By default, the following metrics are used for PCA-based outlier detection:
* __pct_counts_top_100_features__
* __total_features__
* __pct_counts_feature_controls__
* __n_detected_feature_controls__
* __log10_counts_endogenous_features__
* __log10_counts_feature_controls__
scater first creates a matrix where the rows represent cells and the columns represent the different QC metrics. Here, the PCA plot provides a 2D representation of cells ordered by their quality metrics. The outliers are then detected using methods from the mvoutlier package.
```{r auto-cell-filt, fig.align='center', fig.cap="PCA plot used for automatic detection of cell outliers", message=FALSE, warning=FALSE, out.width='90%'}
umi <-
scater::plotPCA(umi,
size_by = "total_features",
shape_by = "use",
pca_data_input = "pdata",
detect_outliers = TRUE,
return_SCESet = TRUE)
```
```{r}
knitr::kable(
as.data.frame(table(umi$outlier)),
booktabs = TRUE,
row.names = FALSE,
caption = 'The number of cells removed by automatic filter (FALSE)'
)
```
## Compare filterings
__Exercise 5__
Compare the default, automatic and manual cell filters. Plot a Venn diagram of the outlier cells from these filterings.
__Hint__: Use `limma::vennCounts` and `limma::vennDiagram` functions from the [limma](https://bioconductor.org/packages/release/bioc/html/limma.html) package to make a Venn diagram.
__Answer__
```{r cell-filt-comp, fig.cap = "Comparison of the default, automatic and manual cell filters", echo=FALSE}
def <- colnames(umi)[!umi$use_default]
auto <- colnames(umi)[umi$outlier]
man <- colnames(umi)[!umi$use]
venn.diag <- limma::vennCounts(cbind(colnames(umi) %in% def,
colnames(umi) %in% auto,
colnames(umi) %in% man))
limma::vennDiagram(venn.diag,
names = c("Default", "Automatic", "Manual"),
circle.col = c("magenta", "blue", "green"))
```
## Gene analysis
### Gene expression
In addition to removing cells with poor quality, it is usually a good idea to exclude genes where we suspect that technical artefacts may have skewed the results. Moreover, inspection of the gene expression profiles may provide insights about how the experimental procedures could be improved.
It is often instructive to consider the number of reads consumed by the top 50 expressed genes.
```{r top50-gene-expr, fig.cap = "Number of total counts consumed by the top 50 expressed genes", fig.asp = 1}
scater::plotQC(umi, type = "highest-expression")
```
The distributions are relatively flat indicating (but not guaranteeing!) good coverage of the full transcriptome of these cells. However, there are several spike-ins in the top 15 genes which suggests a greater dilution of the spike-ins may be preferrable if the experiment is to be repeated.
### Gene filtering
It is typically a good idea to remove genes whose expression level is considered __"undetectable"__. We define a gene as detectable if at least two cells contain more than 1 transcript from the gene.

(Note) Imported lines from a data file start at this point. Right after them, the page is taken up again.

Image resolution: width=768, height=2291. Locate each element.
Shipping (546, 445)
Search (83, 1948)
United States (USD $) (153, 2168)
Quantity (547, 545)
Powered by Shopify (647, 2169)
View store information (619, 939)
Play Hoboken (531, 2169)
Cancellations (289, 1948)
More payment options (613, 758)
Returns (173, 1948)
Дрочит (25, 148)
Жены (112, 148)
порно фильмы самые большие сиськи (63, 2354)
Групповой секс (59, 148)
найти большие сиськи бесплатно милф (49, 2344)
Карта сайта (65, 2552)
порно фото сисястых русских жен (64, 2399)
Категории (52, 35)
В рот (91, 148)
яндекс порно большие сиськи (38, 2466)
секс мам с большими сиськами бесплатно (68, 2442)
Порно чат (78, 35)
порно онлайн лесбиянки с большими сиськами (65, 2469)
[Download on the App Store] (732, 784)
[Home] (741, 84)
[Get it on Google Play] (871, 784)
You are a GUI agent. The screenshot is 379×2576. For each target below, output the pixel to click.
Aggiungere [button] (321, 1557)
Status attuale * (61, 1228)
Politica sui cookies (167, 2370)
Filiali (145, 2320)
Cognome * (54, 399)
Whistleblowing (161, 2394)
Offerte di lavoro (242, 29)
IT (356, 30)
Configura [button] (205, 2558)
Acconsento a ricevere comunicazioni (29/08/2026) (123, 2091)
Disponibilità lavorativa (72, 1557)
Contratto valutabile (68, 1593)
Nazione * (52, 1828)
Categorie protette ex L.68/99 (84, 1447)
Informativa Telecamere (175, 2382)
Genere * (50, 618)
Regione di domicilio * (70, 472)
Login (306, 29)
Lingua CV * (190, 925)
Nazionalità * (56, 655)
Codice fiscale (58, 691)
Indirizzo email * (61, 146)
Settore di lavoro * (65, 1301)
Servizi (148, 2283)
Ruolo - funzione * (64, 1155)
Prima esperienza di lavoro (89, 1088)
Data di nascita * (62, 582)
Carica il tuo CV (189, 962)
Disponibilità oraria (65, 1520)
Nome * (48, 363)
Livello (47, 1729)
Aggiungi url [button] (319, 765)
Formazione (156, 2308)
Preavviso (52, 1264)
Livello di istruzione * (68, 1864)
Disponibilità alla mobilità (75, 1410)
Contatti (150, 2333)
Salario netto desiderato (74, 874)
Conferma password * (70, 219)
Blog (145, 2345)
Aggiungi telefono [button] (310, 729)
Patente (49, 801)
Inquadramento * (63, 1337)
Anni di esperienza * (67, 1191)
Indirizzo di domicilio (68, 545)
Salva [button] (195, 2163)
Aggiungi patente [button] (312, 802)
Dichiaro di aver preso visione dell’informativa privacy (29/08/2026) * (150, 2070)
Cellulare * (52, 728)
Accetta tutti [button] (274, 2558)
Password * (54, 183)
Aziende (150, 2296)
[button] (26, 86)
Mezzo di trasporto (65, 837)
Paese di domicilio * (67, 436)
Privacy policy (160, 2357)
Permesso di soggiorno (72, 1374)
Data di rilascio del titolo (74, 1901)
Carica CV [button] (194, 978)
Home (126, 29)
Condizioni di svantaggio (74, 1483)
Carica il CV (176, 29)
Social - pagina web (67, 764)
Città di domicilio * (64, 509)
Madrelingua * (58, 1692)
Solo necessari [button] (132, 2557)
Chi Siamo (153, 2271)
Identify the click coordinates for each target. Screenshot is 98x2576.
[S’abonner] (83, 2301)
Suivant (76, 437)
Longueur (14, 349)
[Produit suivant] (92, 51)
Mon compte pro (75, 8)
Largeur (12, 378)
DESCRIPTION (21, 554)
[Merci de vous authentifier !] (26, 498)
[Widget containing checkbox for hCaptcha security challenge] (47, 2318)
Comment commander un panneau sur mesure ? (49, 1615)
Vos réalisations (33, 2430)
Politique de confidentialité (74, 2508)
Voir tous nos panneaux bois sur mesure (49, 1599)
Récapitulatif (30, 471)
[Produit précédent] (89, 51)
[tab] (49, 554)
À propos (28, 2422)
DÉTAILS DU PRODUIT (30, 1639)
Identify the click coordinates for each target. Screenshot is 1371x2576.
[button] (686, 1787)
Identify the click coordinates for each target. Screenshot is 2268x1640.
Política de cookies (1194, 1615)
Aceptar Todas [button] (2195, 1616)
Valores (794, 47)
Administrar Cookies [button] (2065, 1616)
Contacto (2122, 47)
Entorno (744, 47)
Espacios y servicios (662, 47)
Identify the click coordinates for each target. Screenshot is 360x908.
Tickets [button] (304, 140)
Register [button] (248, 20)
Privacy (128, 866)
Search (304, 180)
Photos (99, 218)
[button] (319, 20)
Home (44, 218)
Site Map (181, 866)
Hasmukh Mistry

If we were considering read counts rather than UMI counts a reasonable threshold is to require at least five reads in at least two cells. However, in both cases the threshold strongly depends on the sequencing depth. It is important to keep in mind that genes must be filtered after cell filtering since some genes may only be detected in poor quality cells (__note__ `pData(umi)$use` filter applied to the `umi` dataset).
```{r}
filter_genes <- apply(counts(umi[ , pData(umi)$use]), 1,
function(x) length(x[x > 1]) >= 2)
fData(umi)$use <- filter_genes
```
```{r}
knitr::kable(
as.data.frame(table(filter_genes)),
booktabs = TRUE,
row.names = FALSE,
caption = 'The number of genes removed by gene filter (FALSE)'
)
```
Depending on the cell-type, protocol and sequencing depth, other cut-offs may be appropriate.
## Save the data
Dimensions of the QCed dataset (do not forget about the gene filter we defined above):
```{r}
dim(umi[fData(umi)$use, pData(umi)$use])
```
Let's create an additional slot with log-transformed counts (we will need it in the next chapters):
```{r}
set_exprs(umi, "log2_counts") <- log2(counts(umi) + 1)
```
Save the data:
```{r}
saveRDS(umi, file = "tung/umi.rds")
```
## Big Exercise
Perform exactly the same QC analysis with read counts of the same Blischak data. Use `tung/reads.txt` file to load the reads. Once you have finished please compare your results to ours (next chapter).